Please let me go home it's cold and it's sterile and I can't feel my ANYTHING and I just want some chicken an stars soup and a bagel with cream cheese and my husband please please please LET ME GO HOME.

They finally conceded defeat and let me leave while my ass and heels were still numb (try sitting with a numb ass. I DARE YOU), because apparently they are attached to the same nerve cluster or something. Makes you wonder, doesn't it? But I digress. They let me go home under the promise that if I didn't pee by three PM, I had to come back in and get a catheter. We left a one PM. I had been there since seven thirty AM.
I won't get into my fear of catheters, because that's a whole nother thing that I shouldn't write about, but I wanted to get home and pee. Have you ever tried to pee with a numb ass? It feels like you're sitting on the world's warmest jello mold and you actually slide all over the place trying to find your ass even though you're sitting on it. It's a very strange, very MEMORABLE situation.
SO I went home. I took a vicodin (bless the doc for that at least), and started drinking shitloads of liquid. If my bladder had been distended, that was probably not the smartest idea. However, the loomning ickyness of a catheter was foremost in my mind.
I've already typed enough. Suffice to say, I finally peed without help of a catheter, I took my pills like a good little smurf, and now I'm sitting here with a HUGE puncture mark in my spine and a bellyful of cramps that just won't go away, barely.
For all that, I hope to god that they found something of interest. Because right now, I'm still shaking.

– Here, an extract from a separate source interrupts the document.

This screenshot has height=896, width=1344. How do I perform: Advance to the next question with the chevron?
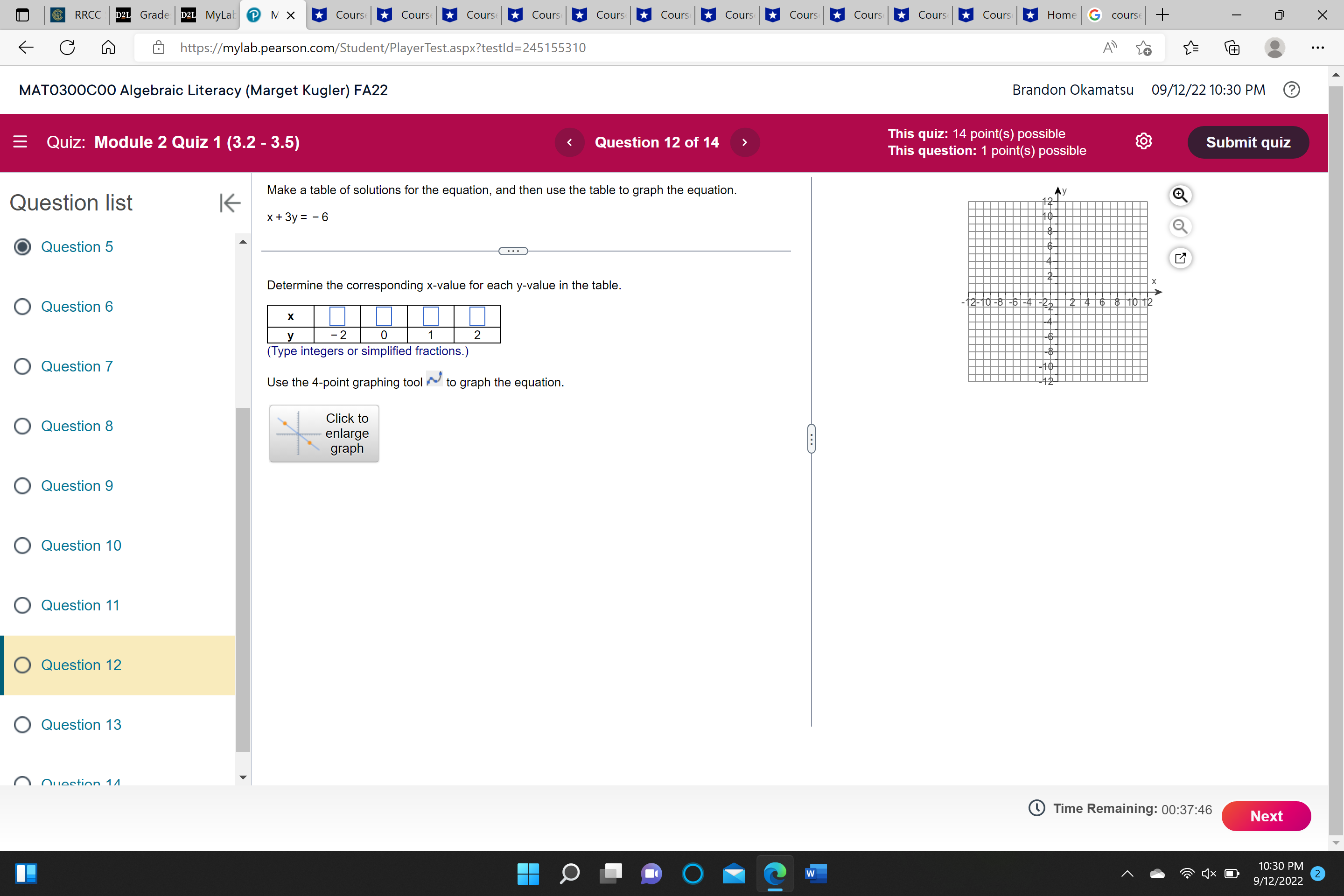coord(745,142)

Rattled Out By Queenie at 8:51 AM
Sunday, 10 October 2004
11:16 PM, Oak Harbor, Wa
Christopher Reeve is dead.
DEAD.
Superman doesn't DIE, you bastards!
I'm the first one to know, since I'm the only one awake right now. So ha ha, you fuckers.
But Superman is dead.
And an era has passed.

Rattled Out By Queenie at 7:18 PM
Friday, 8 October 2004
Props to my Peeps in the Bloggersphere
Actually, I was thinkming about putting in "Boogersphere" instead, but that would only be funny to me.
So today I feel the need to put out props to all those FABULOUS people out there whose blogs I read every day (and sometimes two or three times). Obviously no one is reading my side links, so today my sweeties you get the ACTUAL ENTRY!!!
The Nut House: Oh Chinq, where have you been these last few days? I love the drinks, and the conversation...
The Colonel's Mustard: How I love thee, CM! He was one of the first peeps to start posting on thisyere blog, and I was one of his first. He's come a long way, and I LOVE his insight. I wish I had insight. Or just better sight.
Actually, my computer's acting fuzzy. I'll prop yall out later. But you'll get it, I swear...

Rattled Out By Queenie at 3:53 AM
Prove Me Wrong 3 Answers
Now Playing: Welcome To The Jungle, same shit GNR
I won't go into the breakdown of it, but it's pretty much verbatim.
And NO, I won't tell you where I found how to dispose of a body with sulphuric acid. Weirdos.